Segment Start: Data
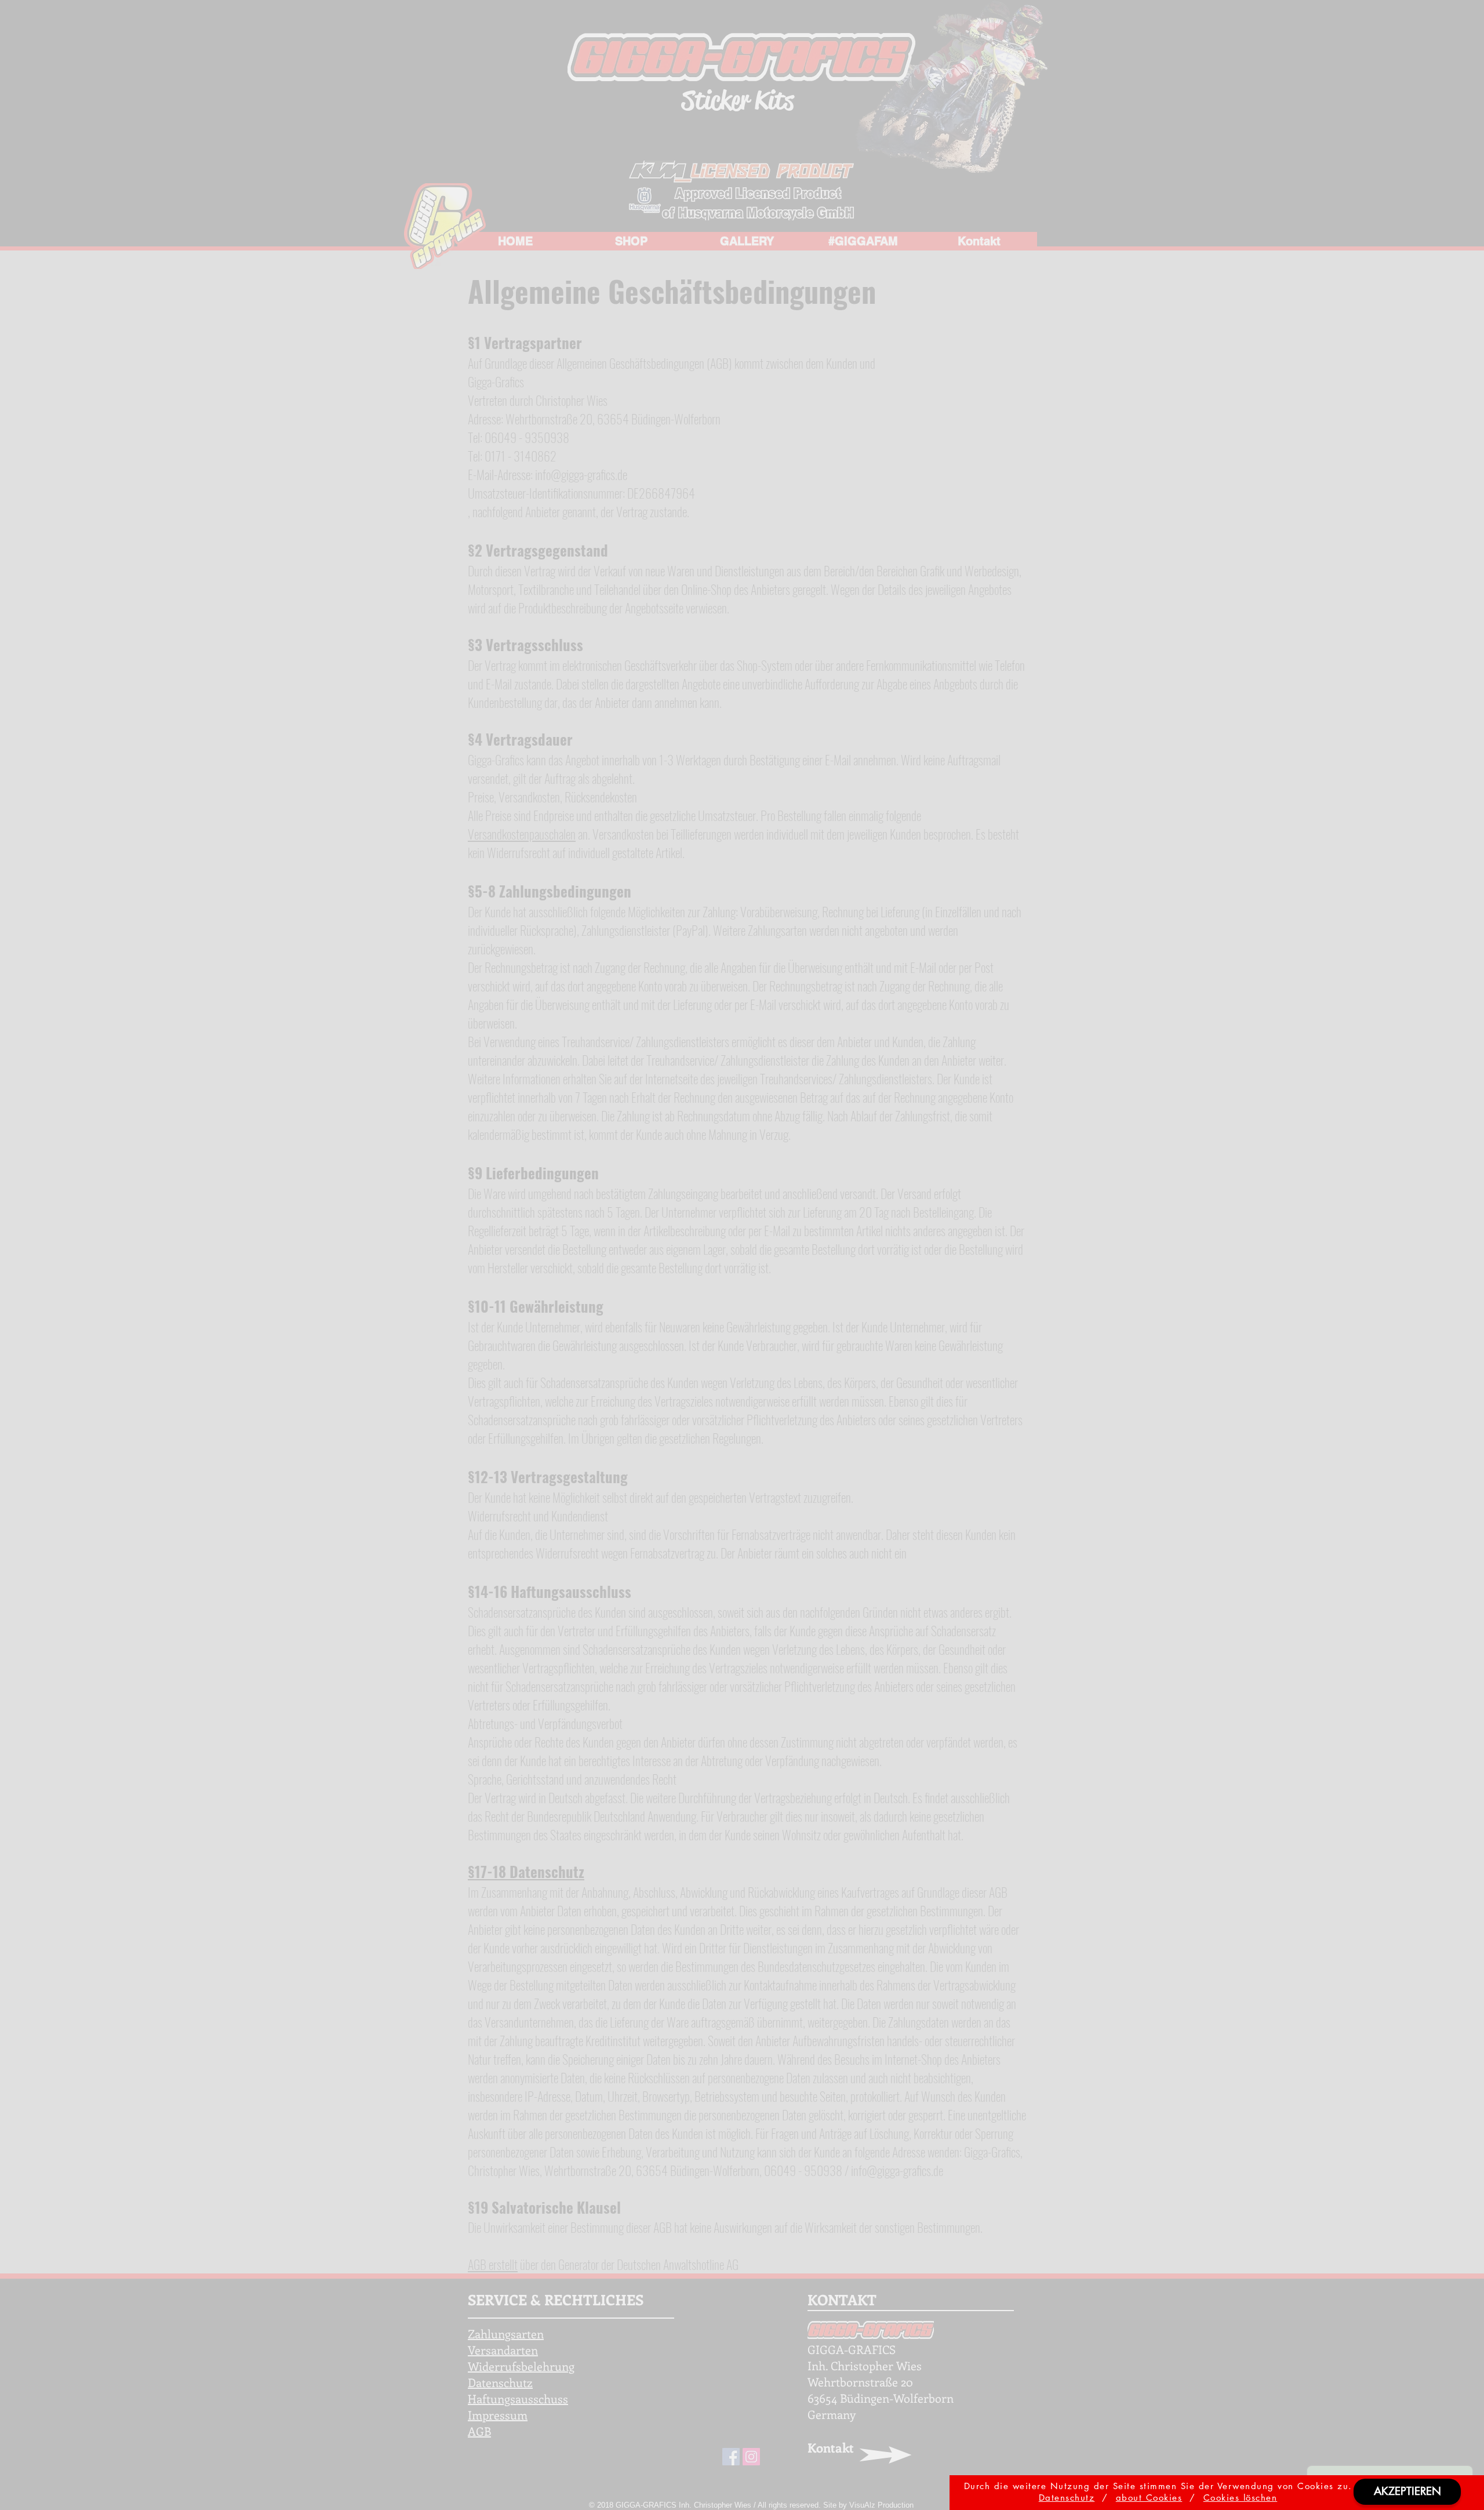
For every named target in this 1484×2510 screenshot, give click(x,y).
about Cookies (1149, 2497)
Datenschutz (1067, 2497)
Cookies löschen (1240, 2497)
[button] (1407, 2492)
Segment End: Data
Segment Start: Data
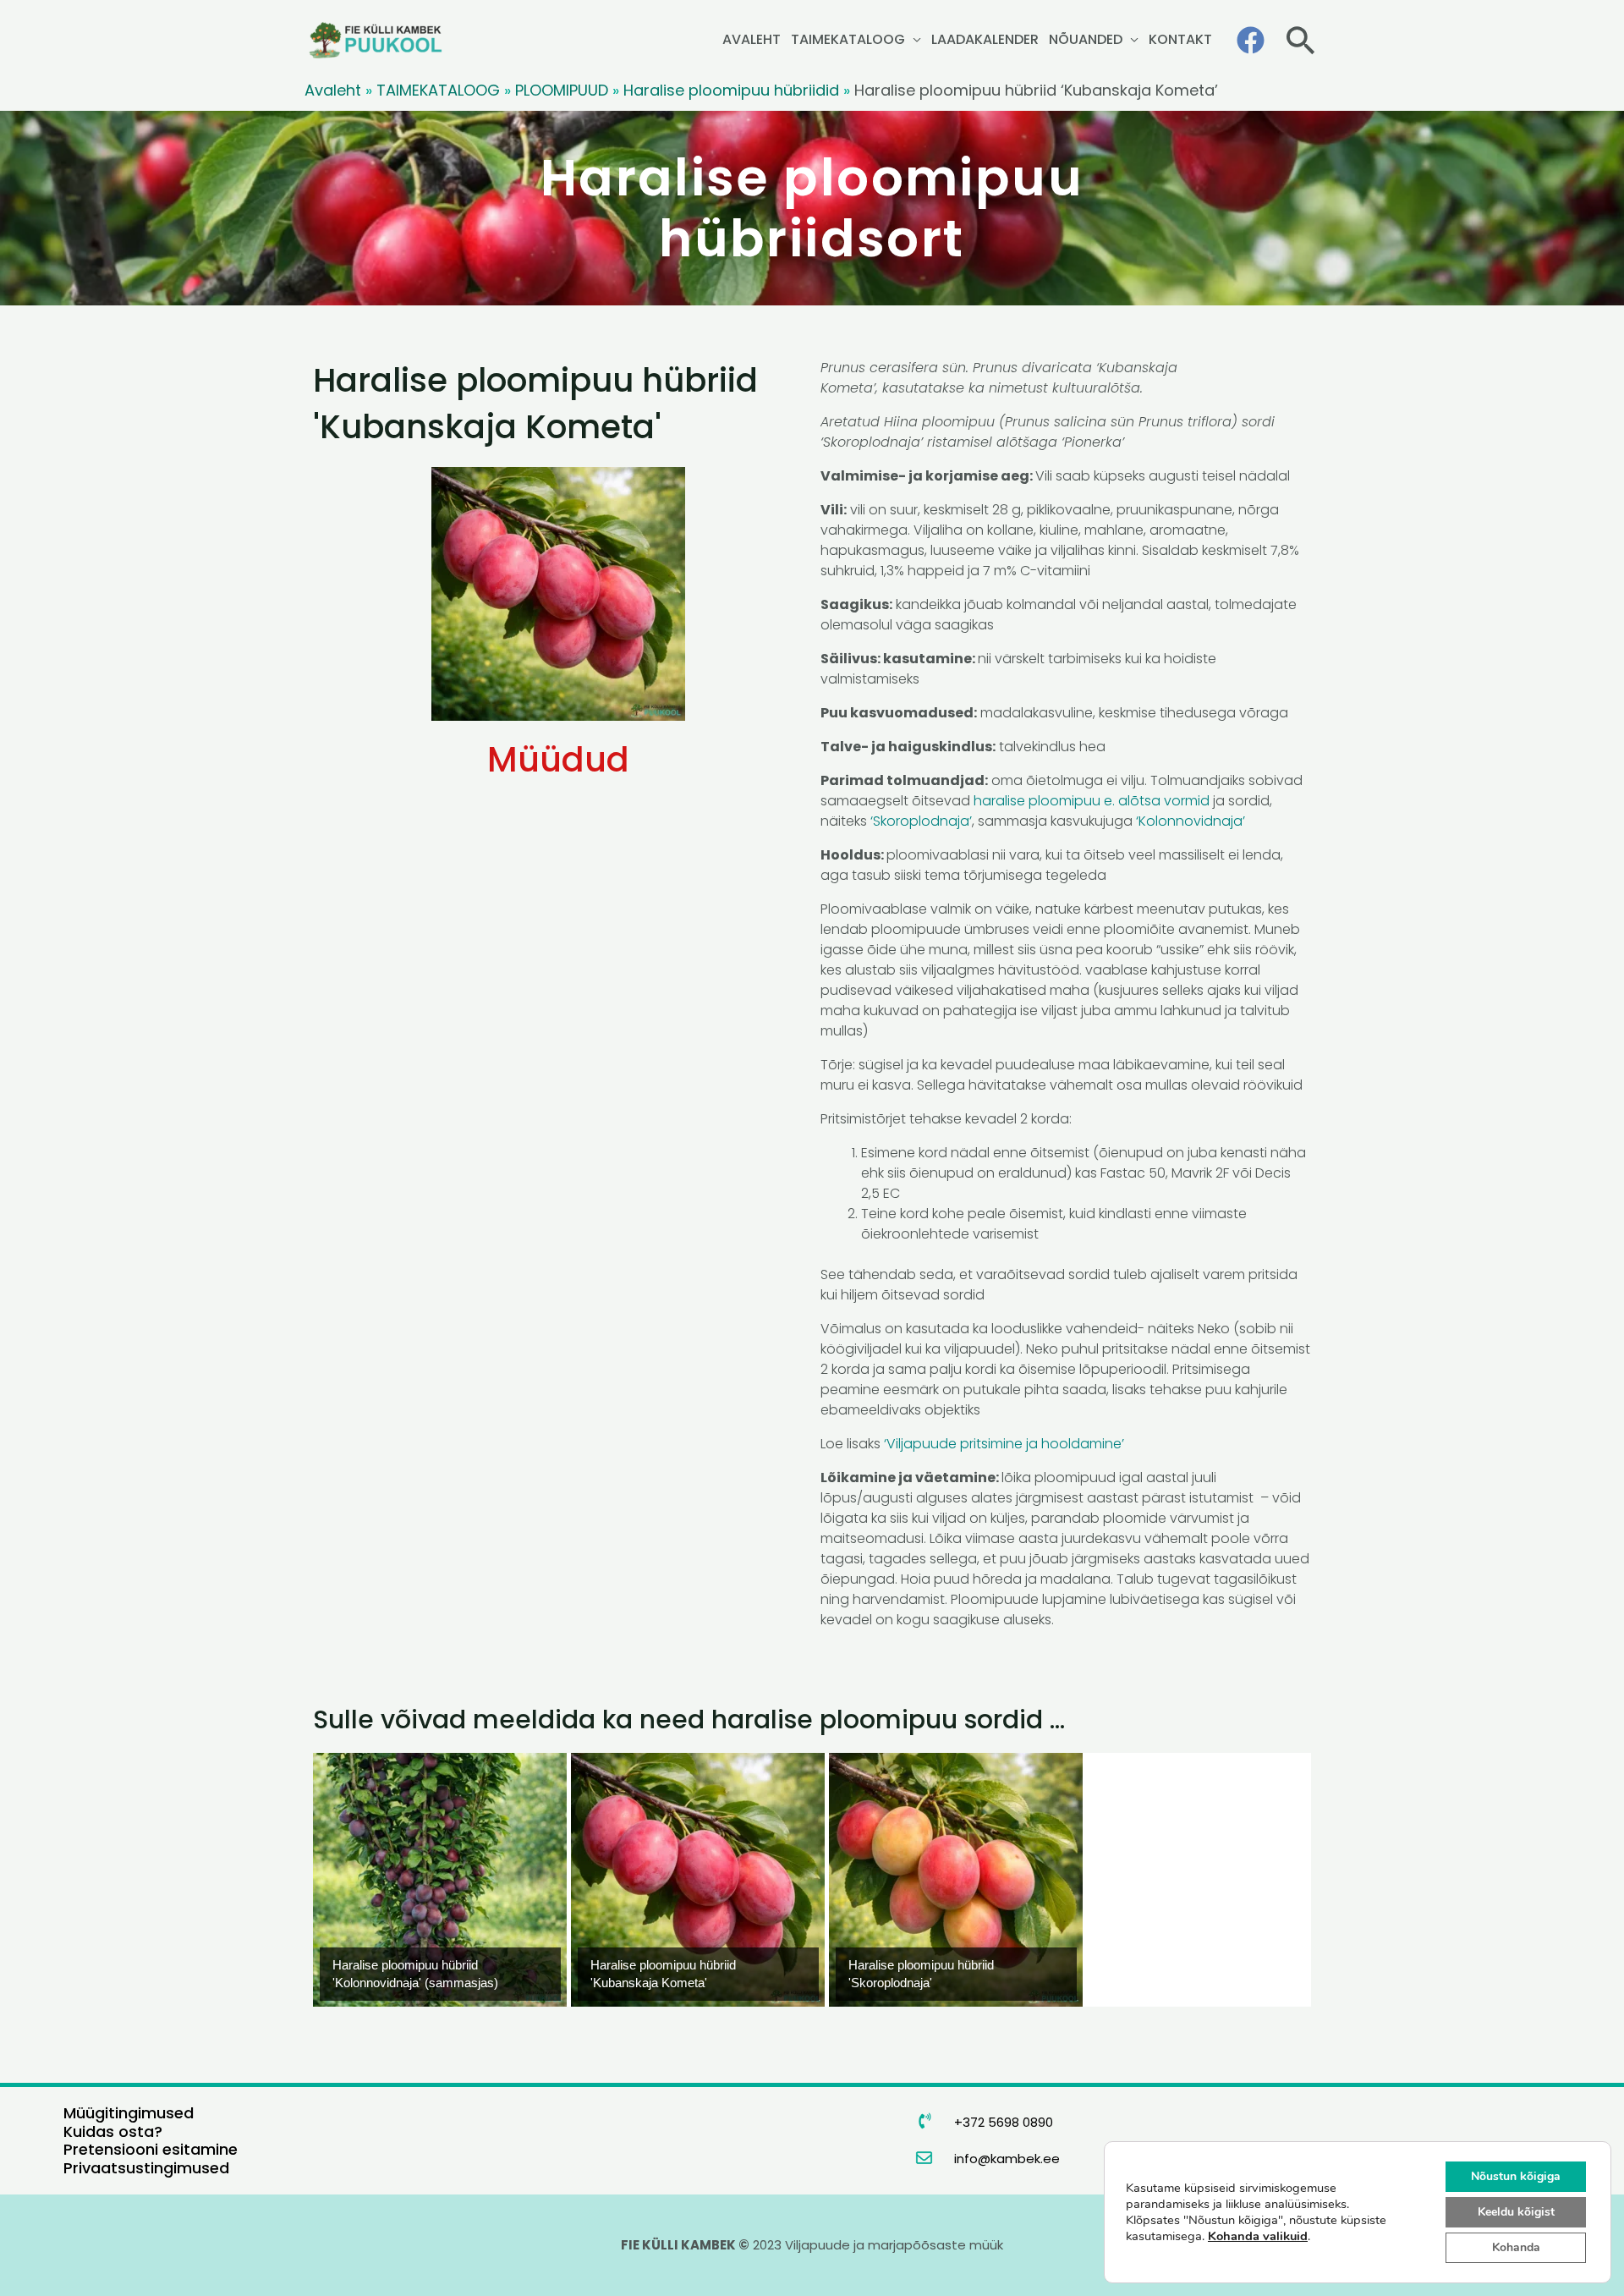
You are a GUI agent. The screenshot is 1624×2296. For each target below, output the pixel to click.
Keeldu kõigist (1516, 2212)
Segment End: Data
Segment Start: Data
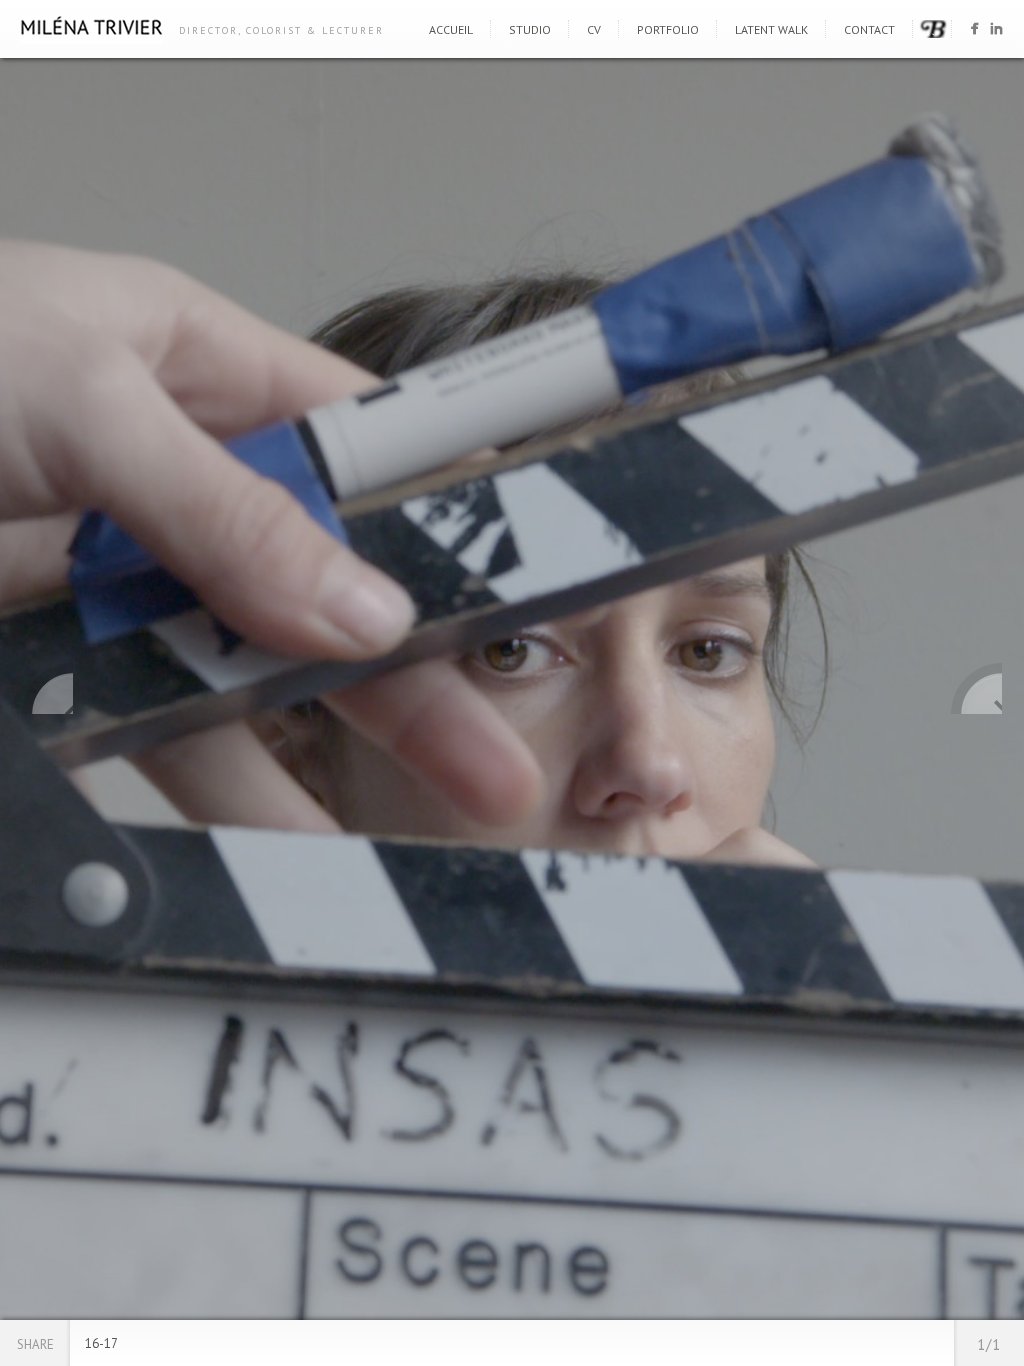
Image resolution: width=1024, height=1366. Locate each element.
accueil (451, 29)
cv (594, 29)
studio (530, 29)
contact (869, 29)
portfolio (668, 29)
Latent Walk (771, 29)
Segment End: Data
Problem:
Scan the lines above for "For every named" and for "[button] (1407, 2492)". Repeat exactly the line holding each of them and every line in between.

Exercise solution:
For every named target in this 1484×2510 screenshot, give click(x,y).
about Cookies (1149, 2497)
Datenschutz (1067, 2497)
Cookies löschen (1240, 2497)
[button] (1407, 2492)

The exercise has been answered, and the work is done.